Provided data

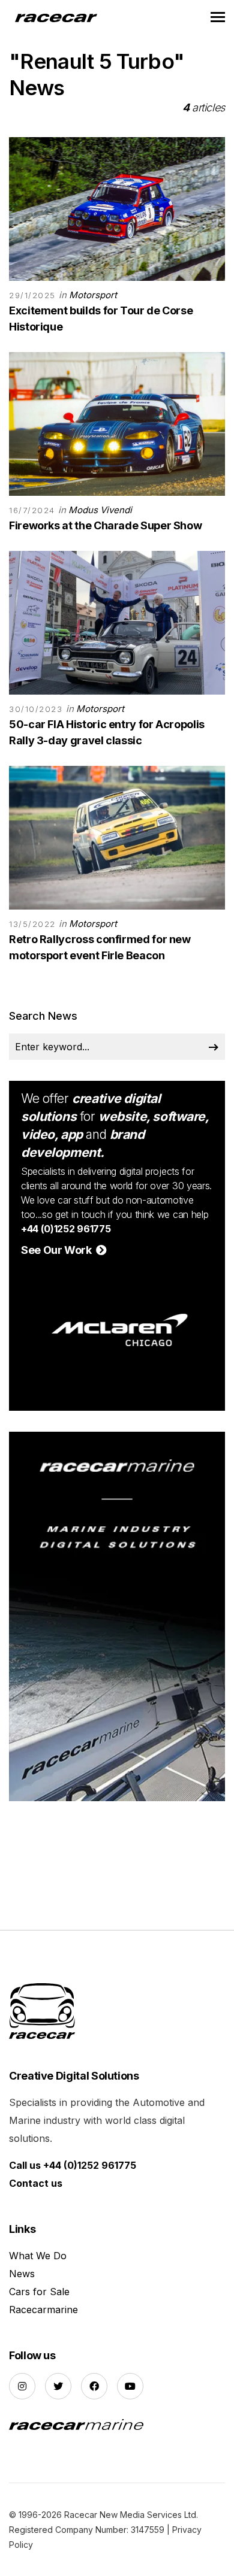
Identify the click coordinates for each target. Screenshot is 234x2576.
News (22, 2274)
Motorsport (93, 295)
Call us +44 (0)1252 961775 (72, 2165)
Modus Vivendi (100, 510)
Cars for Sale (39, 2292)
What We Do (38, 2256)
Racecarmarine (43, 2310)
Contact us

What the task requires
Lines from the one containing "News (22, 2274)" through the end of the entries above must be copied exactly; include both ends and no other lines.

Output for this task
News (22, 2274)
Motorsport (93, 295)
Call us +44 (0)1252 961775 (72, 2165)
Modus Vivendi (100, 510)
Cars for Sale (39, 2292)
What We Do (38, 2256)
Racecarmarine (43, 2310)
Contact us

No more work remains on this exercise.